Por fim, na Itália, os advogados têm direito a um subsídio de doença, mas este aplica-se principalmente a doenças graves e a grandes cirurgias e baseia-se no último rendimento anual do doente. “A duração e o montante do subsídio de doença dependem da gravidade e da previsibilidade da doença. O advogado em situação de incapacidade total e permanente é apoiado por uma pensão especial”, explicam.
Do luto à quebra de rendimento
No que concerne a situações de queda abrupta de rendimentos, nem todos os países têm apoios disponíveis. Espanha, Bélgica, Roménia e Alemanha são alguns dos que não preveem qualquer tipo de apoio. Ainda assim, na Bélgica os advogados podem pedir uma isenção do pagamento da contribuição para a segurança social, que é normalmente de 20,5% do rendimento líquido, com um mínimo de 875 euros por cada três meses.
Em contraponto, na Itália os advogados podem receber um apoio financeiro que consiste num pagamento único, geralmente concedido em caso de graves dificuldades económicas. Também na República Checa a contribuição pode atingir o triplo da taxa de base do salário mínimo mensal fixado pela legislação. Já nos Países Baixos, todos os cidadãos têm direito a uma prestação mínima de segurança social, cerca de 1.200 nett por mês para os indivíduos e 1.700 nett para os agregados familiares com duas pessoas.

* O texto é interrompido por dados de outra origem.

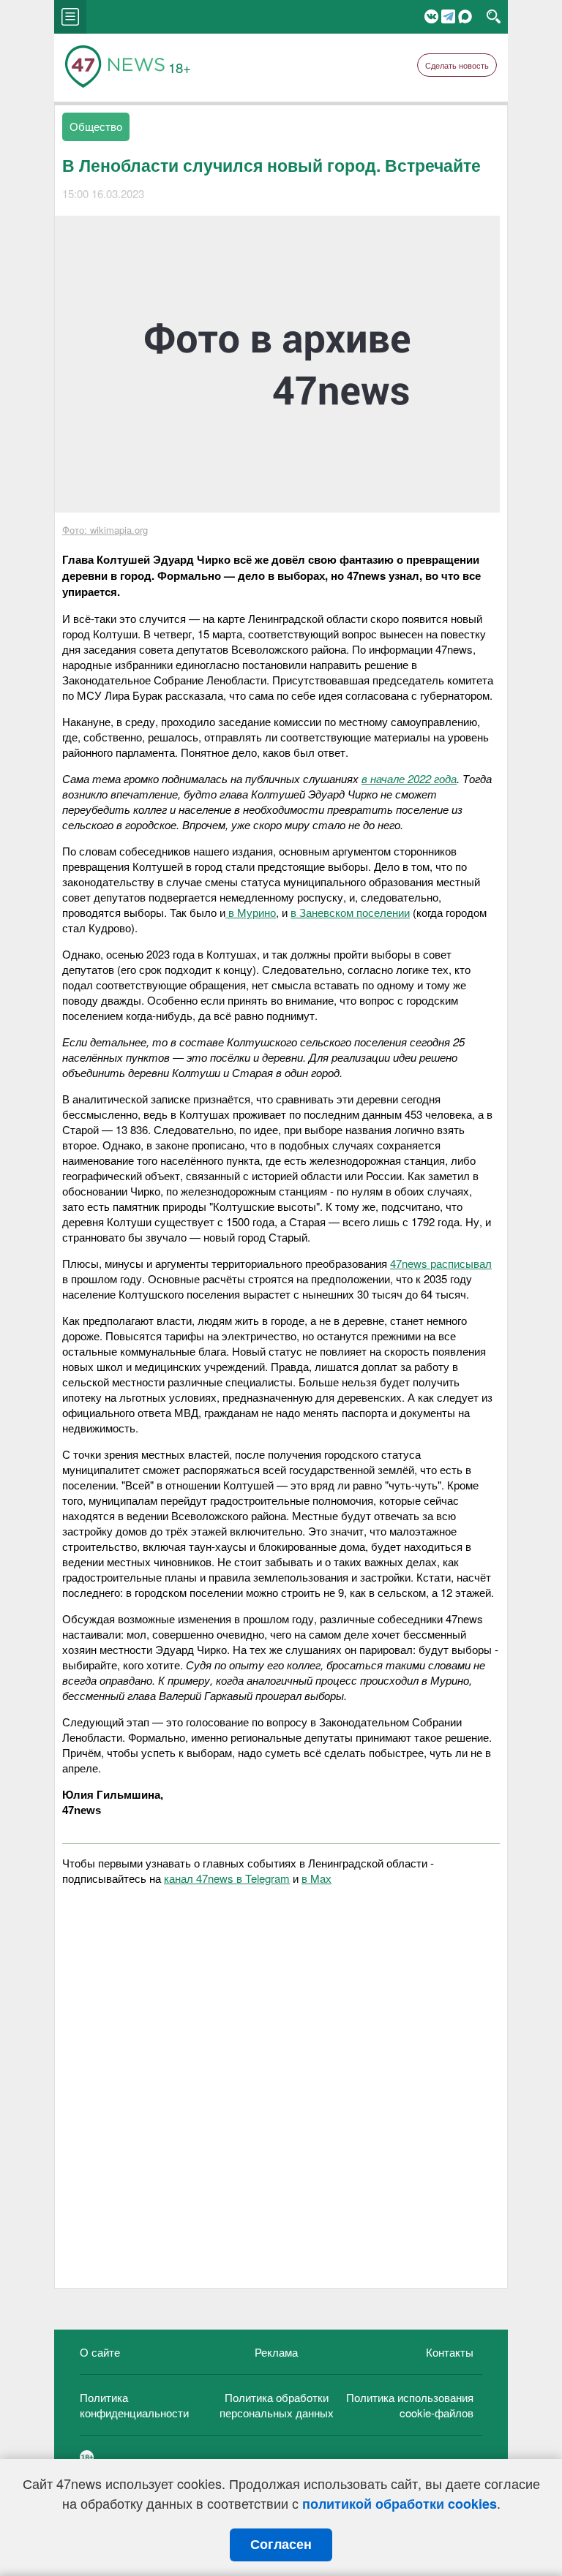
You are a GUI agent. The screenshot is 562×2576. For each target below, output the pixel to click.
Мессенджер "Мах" (465, 16)
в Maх (316, 1878)
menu (70, 17)
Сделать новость (457, 65)
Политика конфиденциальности (134, 2405)
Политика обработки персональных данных (277, 2405)
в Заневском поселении (350, 912)
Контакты (449, 2352)
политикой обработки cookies (399, 2503)
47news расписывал (441, 1263)
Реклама (276, 2352)
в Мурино (250, 912)
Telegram (448, 16)
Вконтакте (431, 16)
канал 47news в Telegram (227, 1878)
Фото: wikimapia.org (105, 530)
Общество (96, 126)
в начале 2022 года (409, 778)
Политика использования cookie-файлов (409, 2405)
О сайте (100, 2352)
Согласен (281, 2544)
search (493, 17)
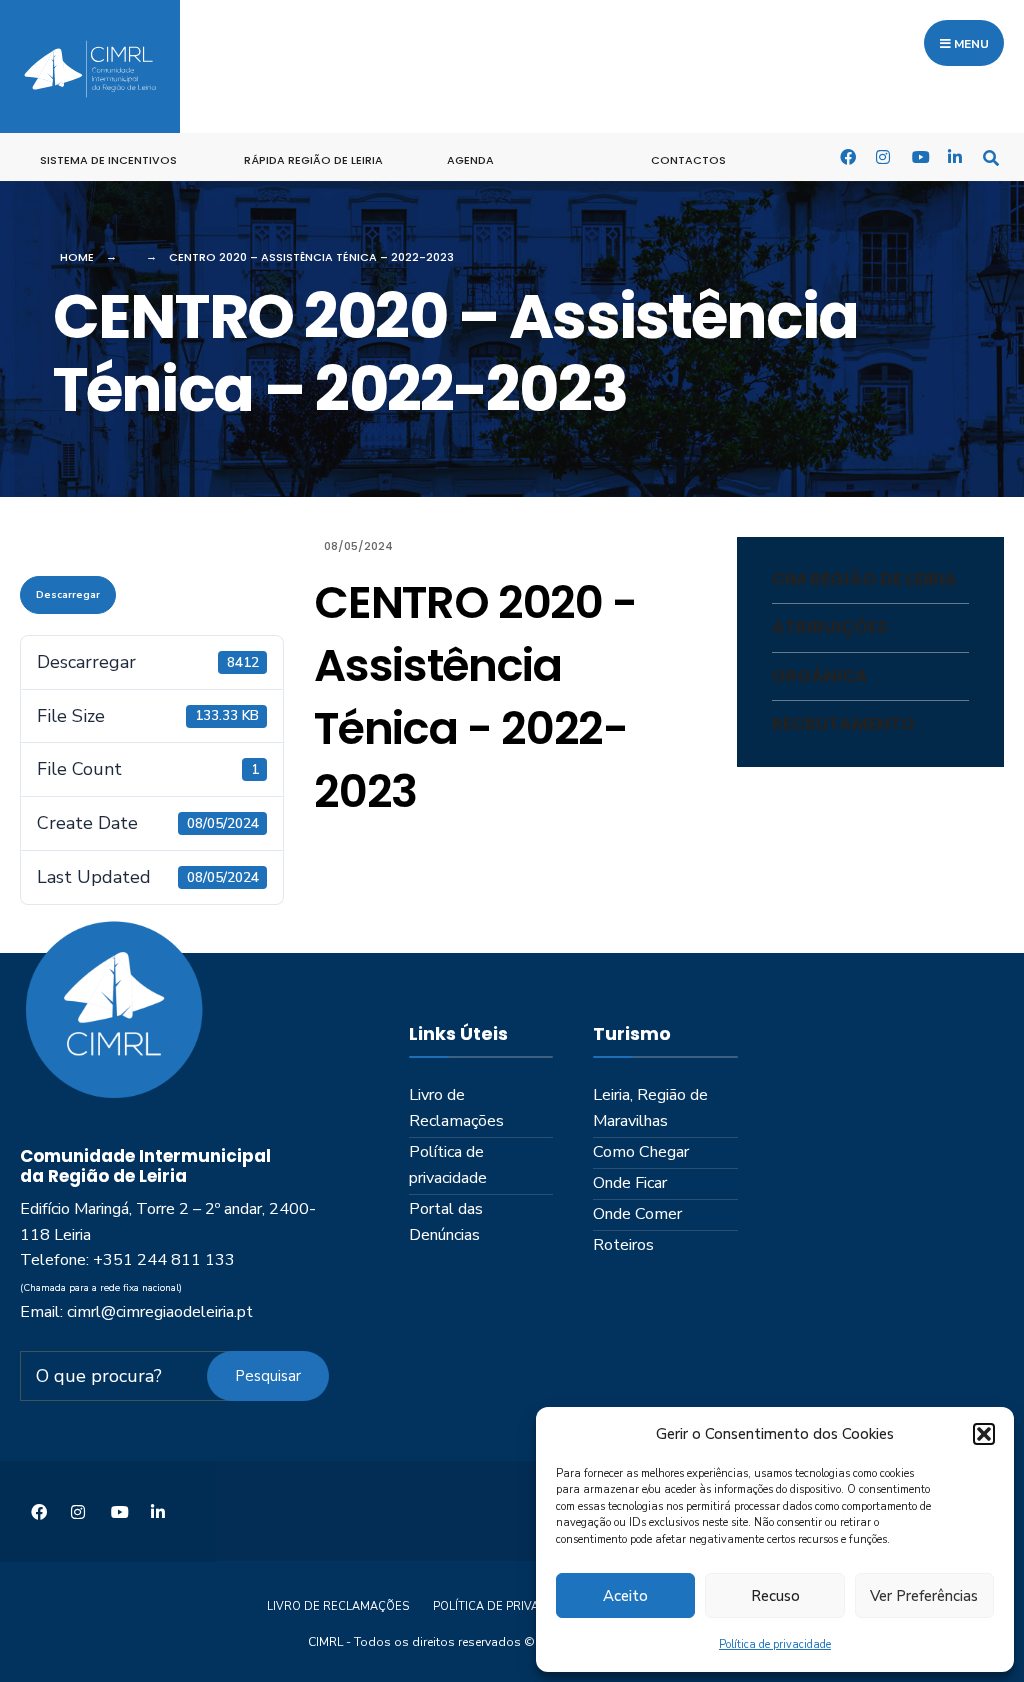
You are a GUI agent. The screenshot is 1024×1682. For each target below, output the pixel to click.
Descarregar (68, 595)
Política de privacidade (775, 1644)
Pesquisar (268, 1376)
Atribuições (830, 627)
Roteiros (623, 1245)
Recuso (775, 1596)
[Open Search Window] (991, 156)
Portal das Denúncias (446, 1222)
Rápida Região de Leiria (313, 160)
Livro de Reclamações (456, 1108)
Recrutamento (843, 724)
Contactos (688, 160)
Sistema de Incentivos (108, 160)
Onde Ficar (630, 1183)
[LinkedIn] (955, 156)
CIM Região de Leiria (864, 579)
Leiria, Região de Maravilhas (650, 1108)
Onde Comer (637, 1214)
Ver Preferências (924, 1596)
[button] (984, 1434)
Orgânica (820, 676)
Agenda (470, 160)
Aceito (625, 1596)
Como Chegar (641, 1152)
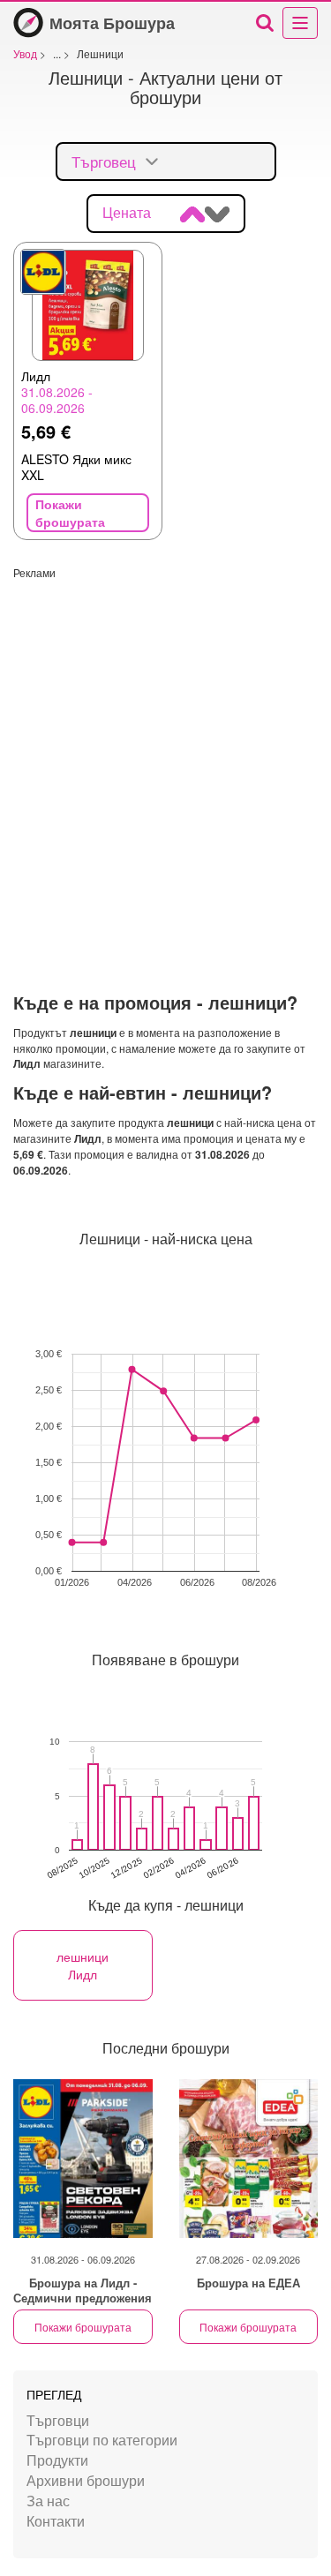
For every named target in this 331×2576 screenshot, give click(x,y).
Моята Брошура (112, 22)
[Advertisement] (165, 745)
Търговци (57, 2420)
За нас (48, 2500)
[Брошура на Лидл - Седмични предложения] (83, 2158)
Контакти (55, 2521)
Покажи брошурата (83, 2326)
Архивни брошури (85, 2480)
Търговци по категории (101, 2440)
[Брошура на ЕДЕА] (249, 2158)
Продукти (57, 2460)
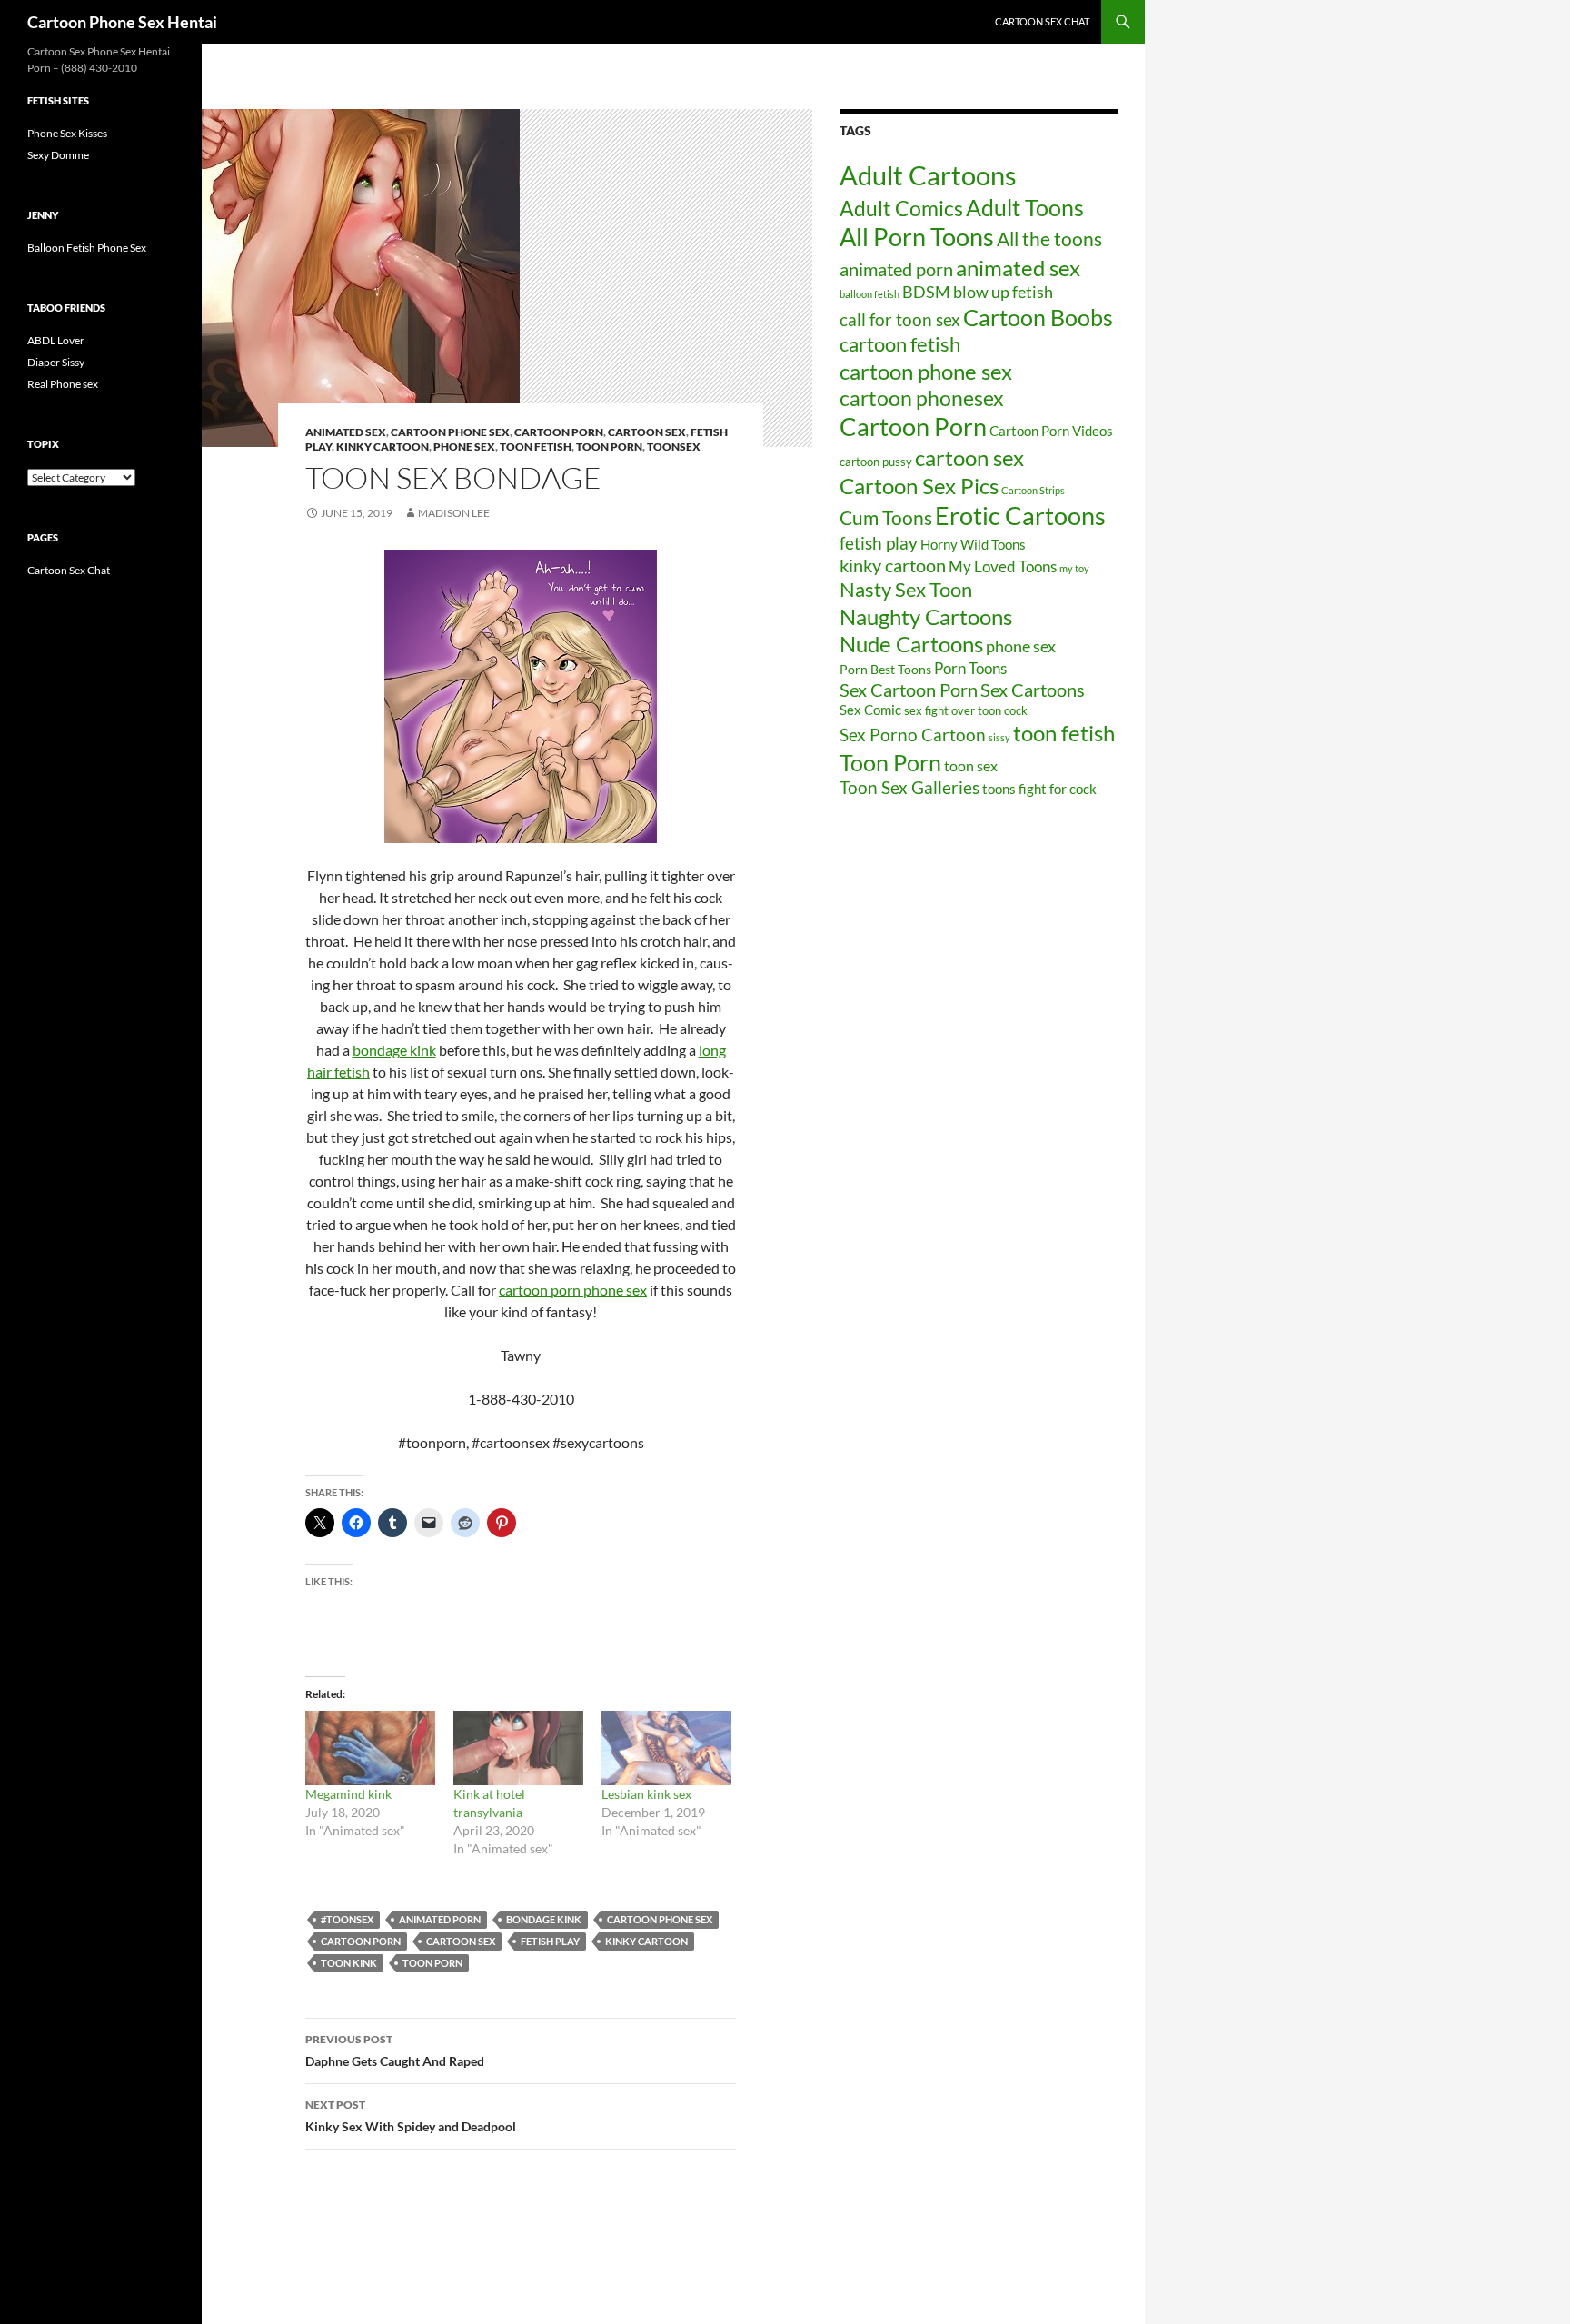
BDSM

Na Polónia os advogados podem pedir apoios, mas através de um seguro privado. “As Ordens de Advogados podem também prestar assistência financeira em situações de emergência, financiada pelas contribuições dos advogados para a Ordem”, referem.
No caso de morte de um familiar próximo, apenas a Alemanha e a Polónia não preveem qualquer tipo de apoio. Já países como Itália, Bélgica, Roménia, República Checa e Países Baixos ajudam os profissionais.
Por exemplo, na Bélgica, em caso de morte de um familiar próximo, os advogados podem receber 100 euros por dia, durante um máximo de 10 dias, se houver uma paragem total da atividade. Na Roménia, o valor pago ascende aos 1.511 euros.
“A resolução da Ordem dos Advogados checa prevê uma contribuição social única para cobrir as despesas de funeral de um advogado ou estagiário jurídico falecido”, refere o relatório.
Reação da Ordem dos Advogados portuguesa
O estudo apresentado lança luz sobre uma realidade: “a posição da advocacia portuguesa em termos de direitos sociais é notavelmente inferior em comparação com os seus homólogos europeus. Este estudo destacou, em particular, a singularidade do sistema português, onde a existência de uma caixa de previdência privada, a CPAS, não garante aos advogados os mesmos direitos sociais disponíveis para os trabalhadores independentes”, refere comunicado da bastonária, Fernanda de Almeida Pinheiro. Embora nas conclusões não haja qualquer referência ao regime português.
“Contrastando com sistemas existentes em países como Espanha e Alemanha, onde mesmo em regimes de segurança social privados, são assegurados direitos essenciais como apoio na doença e parentalidade, Portugal destaca-se, na negativa, pela ausência destes direitos fundamentais”, diz o mesmo comunicado.
Perante esta disparidade, “a Ordem dos Advogados Portugueses reitera o seu firme compromisso em encontrar a equidade e justiça para a nossa classe. Estamos empenhados em promover ações concretas e em trabalhar ativamente com as autoridades competentes, tanto a nível nacional como europeu, para assegurar que os advogados portugueses recebam o tratamento justo e digno que merecem”, conclui.